Denpasar (ANTARA) - Produksi tuna sirip biru selatan atau southern bluefin tuna (SBT) di Pelabuhan Benoa, Denpasar, Bali, merupakan yang terbesar di Tanah Air.
Pelabuhan Perikanan Nusantara (PPN) Pengambengan, Kementerian Perikanan dan Kelautan (KKP), melalui Pos Pelayanan Kapal Perikanan di Benoa mencatat selama 2022, total volume tangkapan ikan tuna sirip biru selatan mencapai 770,4 ton dengan kalkulasi nilai produksi mencapai Rp21,5 miliar.
Sementara selama semester I-2023, volume produksi tuna dengan nama latin Thunnus maccoyii itu mencapai 281,3 ton dengan nilai produksi mencapai Rp8,6 miliar.
Asosiasi Tuna Longline Indonesia (ATLI) Bali mencatat rata-rata produksi tuna sirip biru selatan di Pulau Dewata mencapai hingga 1.000 ton per tahun, dari total kuota nasional mencapai 1.123 ton per tahun untuk 2021-2023.
Sekretariat Jenderal ATLI Bali mencatat seluruh tangkapan tuna sirip biru selatan diberikan label dan hasil tangkapan itu dilaporkan juga kepada organisasi.
Organisasi antarpemerintah yang mengatur terkait kuota penangkapan tuna sirip biru selatan adalah Komisi Konservasi Tuna Sirip Biru Selatan atau Commission for the Conservation of Southern Bluefin Tuna (CCSBT) yang bermarkas di Canberra, Australia.
Penerapan kuota tersebut untuk menjaga keberlanjutan konservasi tuna sirip biru selatan yang diperkirakan populasinya sudah mulai berkurang.
CCSBT menyebutkan penangkapan yang masif hingga 80 ribu ton per tahun pada awal 1960-an membuat penurunan signifikan jumlah ikan tuna sirip biru selatan yang berumur dewasa.
Karakteristik SBT
Tuna sirip biru selatan memiliki ukuran panjang berpotensi lebih dari dua meter, dengan berat mencapai lebih dari 200 kilogram.
Ia memiliki karakteristik sebagai perenang yang cepat di laut lepas, dengan kecepatan rata-rata mencapai sekitar 2-3 kilometer per jam.
Jenis tuna ini banyak ditemukan di perairan Bumi bagian selatan atau di Samudera Hindia.
CCSBT memetakan tuna sirip biru selatan hanya berkembang biak di satu lokasi, yakni di perairan sebelah tenggara Pulau Jawa, yakni di selatan Jawa-Bali yang biasanya terjadi pada periode September hingga April dalam kondisi perairan yang hangat.
Tuna sirip biru selatan yang masih muda biasanya bermigrasi ke selatan di barat Australia.

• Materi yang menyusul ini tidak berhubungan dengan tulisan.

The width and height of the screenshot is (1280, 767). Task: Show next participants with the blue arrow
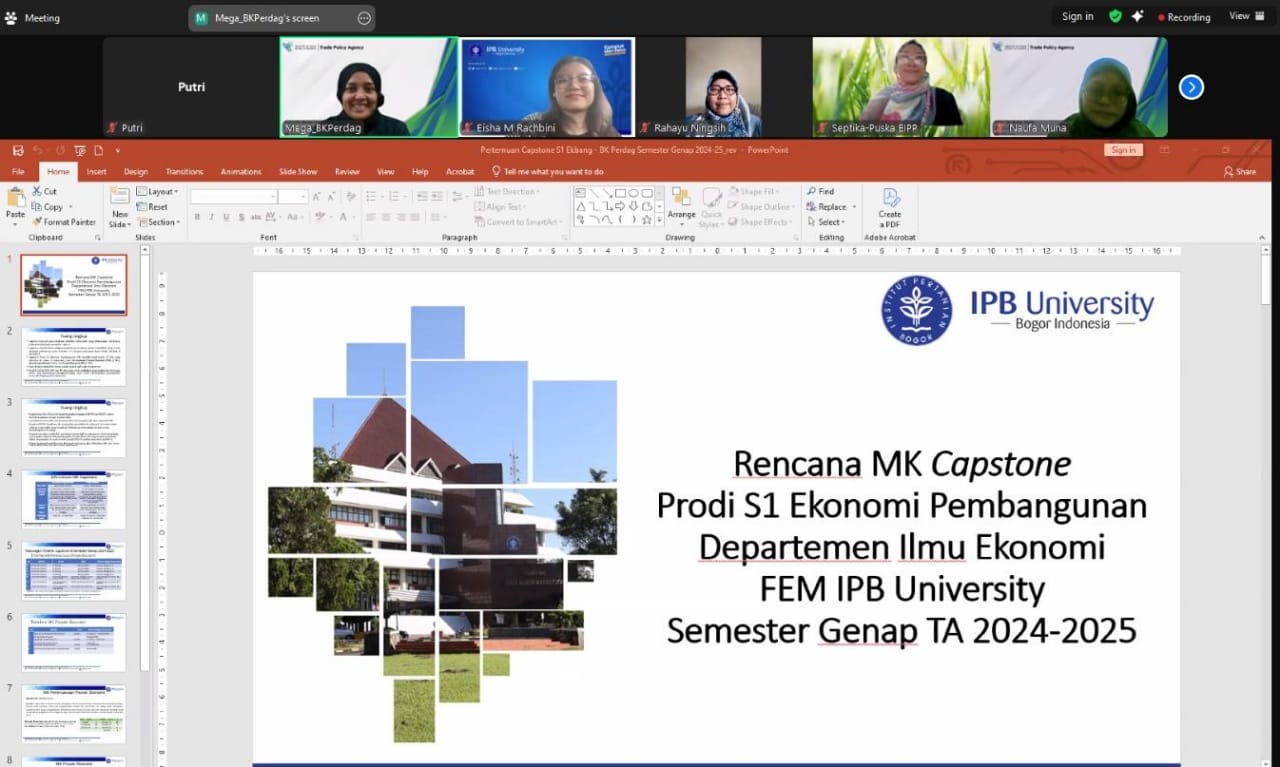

Kemudian selama periode Desember-April biasanya jenis ikan tuna itu berkumpul di permukaan di perairan selatan Australia.
Tuna sirip biru selatan memiliki nilai pasar yang tinggi karena memiliki daging yang tinggi lemak, sehingga mendorong harga premium, khususnya di pasar Jepang.
Bahkan pada awal 2020, seekor tuna sirip biru selatan berbobot 276 kilogram terjual Rp25 miliar pada lelang di Pasar Ikan Toyosu, Tokyo, Jepang.
Nilai tambah SBT
Operasional penangkapan tuna di Pelabuhan Benoa Denpasar dilayani oleh kapal ikan, dengan volume di atas 30 Gross Tonage (GT) yang beroperasi di wilayah pengelolaan perikanan (WPP) 573 dari jarak 12-200 mil hingga laut lepas atau Samudera Hindia di selatan Bali.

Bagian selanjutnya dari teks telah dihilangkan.